Participants then wondered how we would clean up bad data in our MARC records, citing examples listed in the Bowen reading. How much of the cleanup may be done programmatically? Since it’s not feasible to correct every bad record by hand, are there errors we are willing to let slip by? Are there certain problematic fields (such as the now defunct MARC 410 field) that we are willing to let fall off completely? Are we capable of accepting a dumbed-down, lossy mapping away from MARC? One participant suggested that it may be useful to make these decision on a format-by-format basis. For instance, the MARC map format may require a different treatment than the MARC continuing resources record format.
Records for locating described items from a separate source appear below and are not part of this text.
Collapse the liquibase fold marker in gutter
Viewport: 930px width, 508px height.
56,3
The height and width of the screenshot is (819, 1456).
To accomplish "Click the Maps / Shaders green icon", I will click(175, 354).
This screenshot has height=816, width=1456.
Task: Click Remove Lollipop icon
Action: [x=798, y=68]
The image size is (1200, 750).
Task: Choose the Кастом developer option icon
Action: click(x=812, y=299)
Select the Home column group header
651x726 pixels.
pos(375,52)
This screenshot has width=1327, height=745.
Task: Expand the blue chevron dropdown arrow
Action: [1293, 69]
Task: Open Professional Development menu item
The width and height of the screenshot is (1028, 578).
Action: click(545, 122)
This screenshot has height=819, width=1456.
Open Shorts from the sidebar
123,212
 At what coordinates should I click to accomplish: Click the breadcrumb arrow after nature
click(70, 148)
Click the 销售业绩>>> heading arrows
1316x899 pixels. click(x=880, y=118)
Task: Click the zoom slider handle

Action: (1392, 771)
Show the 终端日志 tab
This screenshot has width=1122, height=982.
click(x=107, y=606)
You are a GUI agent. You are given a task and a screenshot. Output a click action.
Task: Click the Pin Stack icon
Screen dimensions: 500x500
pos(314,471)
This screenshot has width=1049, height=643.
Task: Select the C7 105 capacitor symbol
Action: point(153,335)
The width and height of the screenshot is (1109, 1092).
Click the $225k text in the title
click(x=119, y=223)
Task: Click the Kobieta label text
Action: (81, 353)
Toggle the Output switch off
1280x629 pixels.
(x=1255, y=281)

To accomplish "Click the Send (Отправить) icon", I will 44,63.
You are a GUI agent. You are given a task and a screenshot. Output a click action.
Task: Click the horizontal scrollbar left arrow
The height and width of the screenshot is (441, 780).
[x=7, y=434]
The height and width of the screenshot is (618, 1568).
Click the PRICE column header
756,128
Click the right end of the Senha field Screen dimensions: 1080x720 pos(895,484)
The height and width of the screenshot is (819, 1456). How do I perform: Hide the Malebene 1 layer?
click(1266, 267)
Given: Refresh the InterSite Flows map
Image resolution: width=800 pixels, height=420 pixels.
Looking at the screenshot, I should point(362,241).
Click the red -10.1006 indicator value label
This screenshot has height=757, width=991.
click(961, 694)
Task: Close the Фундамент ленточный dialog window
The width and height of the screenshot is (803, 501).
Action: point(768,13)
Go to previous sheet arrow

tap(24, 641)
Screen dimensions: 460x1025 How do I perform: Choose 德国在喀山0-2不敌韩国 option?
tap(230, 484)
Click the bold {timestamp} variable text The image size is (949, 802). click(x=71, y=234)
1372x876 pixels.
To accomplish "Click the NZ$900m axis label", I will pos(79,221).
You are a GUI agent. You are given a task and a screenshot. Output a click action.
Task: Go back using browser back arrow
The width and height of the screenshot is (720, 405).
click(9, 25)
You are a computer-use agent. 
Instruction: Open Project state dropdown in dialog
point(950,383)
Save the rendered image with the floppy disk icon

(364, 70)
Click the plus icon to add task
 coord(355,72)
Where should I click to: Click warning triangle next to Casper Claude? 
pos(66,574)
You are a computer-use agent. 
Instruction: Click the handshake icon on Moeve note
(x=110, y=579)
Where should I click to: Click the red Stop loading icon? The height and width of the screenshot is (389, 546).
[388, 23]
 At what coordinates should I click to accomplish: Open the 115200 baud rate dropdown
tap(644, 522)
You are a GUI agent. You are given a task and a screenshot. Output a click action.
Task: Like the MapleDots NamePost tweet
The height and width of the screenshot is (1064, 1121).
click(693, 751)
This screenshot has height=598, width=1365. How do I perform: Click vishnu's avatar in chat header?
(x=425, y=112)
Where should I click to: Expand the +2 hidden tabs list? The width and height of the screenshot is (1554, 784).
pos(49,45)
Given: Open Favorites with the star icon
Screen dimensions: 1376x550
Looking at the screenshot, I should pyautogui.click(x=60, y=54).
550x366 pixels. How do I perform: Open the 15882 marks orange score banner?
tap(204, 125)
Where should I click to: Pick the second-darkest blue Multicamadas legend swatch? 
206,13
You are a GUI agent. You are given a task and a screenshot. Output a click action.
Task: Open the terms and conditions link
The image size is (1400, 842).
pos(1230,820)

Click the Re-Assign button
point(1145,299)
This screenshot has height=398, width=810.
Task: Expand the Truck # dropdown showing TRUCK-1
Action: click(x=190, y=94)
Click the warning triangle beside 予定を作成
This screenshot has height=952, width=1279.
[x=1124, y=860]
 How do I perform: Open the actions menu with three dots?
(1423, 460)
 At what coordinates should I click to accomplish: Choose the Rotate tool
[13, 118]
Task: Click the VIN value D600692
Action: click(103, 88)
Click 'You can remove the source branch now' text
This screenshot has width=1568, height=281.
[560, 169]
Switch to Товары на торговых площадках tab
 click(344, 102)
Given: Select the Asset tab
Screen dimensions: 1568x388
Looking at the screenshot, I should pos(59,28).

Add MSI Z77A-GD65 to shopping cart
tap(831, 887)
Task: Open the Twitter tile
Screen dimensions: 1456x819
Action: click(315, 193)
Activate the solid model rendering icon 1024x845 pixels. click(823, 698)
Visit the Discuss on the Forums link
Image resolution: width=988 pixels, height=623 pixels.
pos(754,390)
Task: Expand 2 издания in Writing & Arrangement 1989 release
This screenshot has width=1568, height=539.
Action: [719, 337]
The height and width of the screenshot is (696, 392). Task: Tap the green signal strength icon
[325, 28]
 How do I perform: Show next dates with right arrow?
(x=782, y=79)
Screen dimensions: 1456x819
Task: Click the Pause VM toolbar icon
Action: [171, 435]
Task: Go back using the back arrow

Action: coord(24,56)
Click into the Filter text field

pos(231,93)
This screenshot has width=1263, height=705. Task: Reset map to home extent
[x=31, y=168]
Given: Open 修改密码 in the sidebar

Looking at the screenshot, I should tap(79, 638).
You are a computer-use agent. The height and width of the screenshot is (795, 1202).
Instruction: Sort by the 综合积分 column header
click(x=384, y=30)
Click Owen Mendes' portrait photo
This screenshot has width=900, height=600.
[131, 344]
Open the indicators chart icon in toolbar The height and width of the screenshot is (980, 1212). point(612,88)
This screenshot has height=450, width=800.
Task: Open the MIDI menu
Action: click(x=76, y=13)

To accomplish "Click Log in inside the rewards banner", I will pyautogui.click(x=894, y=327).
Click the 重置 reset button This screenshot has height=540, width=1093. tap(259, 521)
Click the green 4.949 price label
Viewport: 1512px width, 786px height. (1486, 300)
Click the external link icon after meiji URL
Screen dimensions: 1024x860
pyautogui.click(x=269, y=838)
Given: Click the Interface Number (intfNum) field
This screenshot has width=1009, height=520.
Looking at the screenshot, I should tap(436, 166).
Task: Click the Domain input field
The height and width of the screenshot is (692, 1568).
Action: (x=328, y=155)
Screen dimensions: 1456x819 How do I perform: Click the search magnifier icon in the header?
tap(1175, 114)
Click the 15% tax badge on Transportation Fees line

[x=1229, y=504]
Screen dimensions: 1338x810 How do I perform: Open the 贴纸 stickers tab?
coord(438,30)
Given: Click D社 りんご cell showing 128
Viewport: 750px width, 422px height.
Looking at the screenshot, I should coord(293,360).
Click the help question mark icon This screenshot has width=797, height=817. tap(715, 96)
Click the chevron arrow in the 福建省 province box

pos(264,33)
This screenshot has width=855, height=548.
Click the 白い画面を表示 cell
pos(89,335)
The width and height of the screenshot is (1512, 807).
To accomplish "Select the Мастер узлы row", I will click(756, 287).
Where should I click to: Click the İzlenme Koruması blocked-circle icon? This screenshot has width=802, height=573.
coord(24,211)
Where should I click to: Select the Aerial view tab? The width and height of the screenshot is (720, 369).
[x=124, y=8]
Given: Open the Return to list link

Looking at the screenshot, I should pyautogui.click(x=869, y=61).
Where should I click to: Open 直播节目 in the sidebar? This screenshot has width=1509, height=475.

Jennifer demonstrated a few XML conversions using Oxygen XML Editor1. XSLT (eXtensible Stylesheet Language Transformations) is used to turn an XML document (which could be a MARCXML file, a TEI file, etc.) and turn it into some other kind of XML-based file (a HTML webpage, an EAD file, a MODS record, etc.).

Tranforming archival finding aid metadata for searching and sharing
Click to enlarge

The first mapping started with a mixed-materials format MARC record for a collection-level archives title. Jennifer demonstrated how to use an Oxygen plugin2 developed by the IU Digital Library Program to map a MARC record to an EAD/XML file. After generating the EAD file, Jennifer demonstrated how to transform the collection-level EAD file to multiple item-level MODS records using XSLT. Though not demonstrated, it should be noted that the IU DLP takes an added step of mapping MODS to Dublin Core. Those Dublin Core records are then shared with the world via the Open Archives Initiative (OAI) protocols.

Participants agreed that XML is useful in the transformation of metadata records; however, reconciling a record full of MARC fields into separate RDF triple statements is the bigger challenge. One participant noted that standards organizations, such as MARBI, needed to be on board in this effort in order for library linked data to become a reality. Note: LC’s Bibliographic Framework Transition Initiative has made the agenda of MARBI’s ALA Midwinter meeting.

Of a more local concern: will Kuali OLE support linked data? The answer we think is no, it will not. Even if OLE is able to support linked data in the future, is Blacklight capable of utilizing the power of linked data?

  1. Oxygen XML Editor is available on all IUB LIT-managed staff machines. It is also available to all faculty, staff and students for download via IUware.
  2. Oxygen plugins developed by the IUB DLP may be found here.

Author- Jennifer A. Liss

Human. Librarian. Consumes large quantities of data.